Berbagai cara terapi endoskopi tersebut akan efektif dan aman apabila
dilakukan ahli endoskopi yang termapil dna berpengalaman.
Endoskopi terapeutik ini dapat diterapkan pada 90% kasus perdarahan
SCBA, sedangkan sisanya 10% sisanya tidak dapat dikerjakan karena
alasan teknis seperti darah terlalu banyak sehingga pengamatan
terhalang atau letak lesi tidak terjangkau. Secara keseluruhan 80%
perdarahan tukak peptik dapat berhenti spontan, namun pada kasus
perdarahan arterial yang bisa berhenti spontan hanya 30%.
Terapi endoskopi yang relatif murah dan tanpa banyak peralatan
pendukung ialah penyuntikan submukosa sekitar titik perdarahan
dengan menggunakan adrenalin 1 : 10000 sebanyak 0,5-1 ml tiap kali
suntik dengan batas dosis 10 ml atau alkohol absolut (98%) tidak
melebihi 1 ml. Penyuntikan bahan sklerosan sepert alkohol absolut
atau polidoklonal umumnya tidak dianjurkan karena bahaya timbulnya
tukak atau perforasi akibat nekrosis jaringan dilokasi penyuntikan.
Keberhasilan terapi endoskopi dalam menghentikan perdarahan bisa
mencapai di atas 95% dan tanpa terapi tambahan lainnya perdarahan
ulang frekuensinya sekitar 15-20%.
Pembedahan
Pembedahan pada dasarnya dilakukan bila terapi medik, endoskopi
dan radiologi dinilai gagal. Ahli bedah seyogyanya dilibatkan sejak
awal dalam bentuk tim multi disipliner pada pengelolaan kasus
perdarahan SCBA untuk menentukan waktu yang tepat kapan tindakan
bedah baiknya dilakukan.4
b. Etiologi
Perdarahan divertikel kolon, angiodisplasia dan kolitis iskemik
merupakan penyebab tersering dari saluran cerna bagian bawah.
Perdarahan saluran cerna bagian bawah yang kronik dan berulang
biasanya berasal dari hemoroid dan neoplasia kolon. Perdarahan
saluran cerna bagian bawah bersifat lambat, intermiten.
Divertikulosis, perdarahan dari divertikulum biasanya tidak nyeri
dan terjadi pada 3% pasien divertikulosis. Tinja biasanya berwarna
merah marun, kadang-kadang bisa juga menjadi merah.
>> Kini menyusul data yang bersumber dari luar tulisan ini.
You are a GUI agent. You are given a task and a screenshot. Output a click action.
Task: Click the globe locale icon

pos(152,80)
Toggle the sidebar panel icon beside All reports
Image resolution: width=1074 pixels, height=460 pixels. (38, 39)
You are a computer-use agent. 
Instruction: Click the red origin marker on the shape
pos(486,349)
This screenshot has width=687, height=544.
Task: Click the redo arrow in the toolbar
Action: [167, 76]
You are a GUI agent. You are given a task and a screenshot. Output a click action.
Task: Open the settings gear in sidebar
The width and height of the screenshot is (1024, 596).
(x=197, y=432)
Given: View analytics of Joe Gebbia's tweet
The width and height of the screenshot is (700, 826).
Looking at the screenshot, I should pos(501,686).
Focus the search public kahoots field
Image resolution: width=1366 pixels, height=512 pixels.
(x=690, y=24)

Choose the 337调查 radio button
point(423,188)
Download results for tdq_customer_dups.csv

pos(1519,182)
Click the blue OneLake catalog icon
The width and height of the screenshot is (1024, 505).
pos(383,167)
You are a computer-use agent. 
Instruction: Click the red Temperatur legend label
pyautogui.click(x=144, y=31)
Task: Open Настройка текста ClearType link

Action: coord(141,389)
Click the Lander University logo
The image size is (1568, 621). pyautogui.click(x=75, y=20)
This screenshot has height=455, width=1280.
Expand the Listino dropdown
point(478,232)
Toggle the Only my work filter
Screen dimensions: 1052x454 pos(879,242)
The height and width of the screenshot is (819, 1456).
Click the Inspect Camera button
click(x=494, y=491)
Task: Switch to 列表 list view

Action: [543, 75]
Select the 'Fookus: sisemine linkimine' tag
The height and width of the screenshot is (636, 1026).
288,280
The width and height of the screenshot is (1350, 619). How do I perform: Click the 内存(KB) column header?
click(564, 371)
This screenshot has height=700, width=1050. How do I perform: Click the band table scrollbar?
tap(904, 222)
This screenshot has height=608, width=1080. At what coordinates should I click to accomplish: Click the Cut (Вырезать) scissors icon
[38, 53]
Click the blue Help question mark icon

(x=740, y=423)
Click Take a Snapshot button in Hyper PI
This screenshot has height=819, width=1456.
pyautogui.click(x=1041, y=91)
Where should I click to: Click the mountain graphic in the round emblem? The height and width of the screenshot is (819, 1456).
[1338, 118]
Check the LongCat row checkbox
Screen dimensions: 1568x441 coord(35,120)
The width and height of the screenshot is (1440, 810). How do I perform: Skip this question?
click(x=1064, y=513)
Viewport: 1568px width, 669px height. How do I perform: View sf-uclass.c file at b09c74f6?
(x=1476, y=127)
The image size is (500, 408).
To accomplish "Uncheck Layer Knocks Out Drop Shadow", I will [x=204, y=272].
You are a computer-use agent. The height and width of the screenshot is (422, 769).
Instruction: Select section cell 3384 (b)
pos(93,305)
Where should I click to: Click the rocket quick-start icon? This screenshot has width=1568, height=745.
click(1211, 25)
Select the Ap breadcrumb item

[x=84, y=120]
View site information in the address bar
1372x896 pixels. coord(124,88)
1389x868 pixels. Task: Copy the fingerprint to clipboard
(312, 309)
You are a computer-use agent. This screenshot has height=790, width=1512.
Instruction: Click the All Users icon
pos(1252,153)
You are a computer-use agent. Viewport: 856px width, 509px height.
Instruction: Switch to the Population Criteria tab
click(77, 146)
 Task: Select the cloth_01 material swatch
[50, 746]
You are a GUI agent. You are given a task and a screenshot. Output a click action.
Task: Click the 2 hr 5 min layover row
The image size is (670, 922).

Umumnya
terhenti secara spontan dan tidak berulang, oleh karena itu tidak
ada pengobatan khusus yang dibutuhkan oleh pasien.
d. Diagnosis
Anamnesis
Pasien datang dengan keluhan
1. Pasien datang dengan keluhan darah segar yang keluar
melalui anus (hematokezia).
2. Umumnya melena menunjukkan perdarahan di saluran cerna
bagian atas atau usus halus, namun demikian melena dapat
juga berasal dari perdarahan kolon sebelah kanan dengan
perlambatan mobilitas.
3. Perdarahan dari divertikulum biasanya tidak nyeri. Tinja
biasanya berwarna merah marun, kadang-kadang bisa juga
menjadi merah. Umumnya terhenti secara spontan dan tidak
berulang.
4. Hemoroid dan fisura ani biasanya menimbulkan perdarahan
dengan warna merah segar tetapi tidak bercampur dengan
faeces.
5. Pasien dengan perdarahan samar saluran cerna kronik
umumnya tidak ada gejala atau kadang hanya rasa lelah
akibat anemia.
6. Nilai dalam anamnesis apakah bercampur dengan feses
(seperti terjadi pada kolitis atau lesi di proksimal rektum)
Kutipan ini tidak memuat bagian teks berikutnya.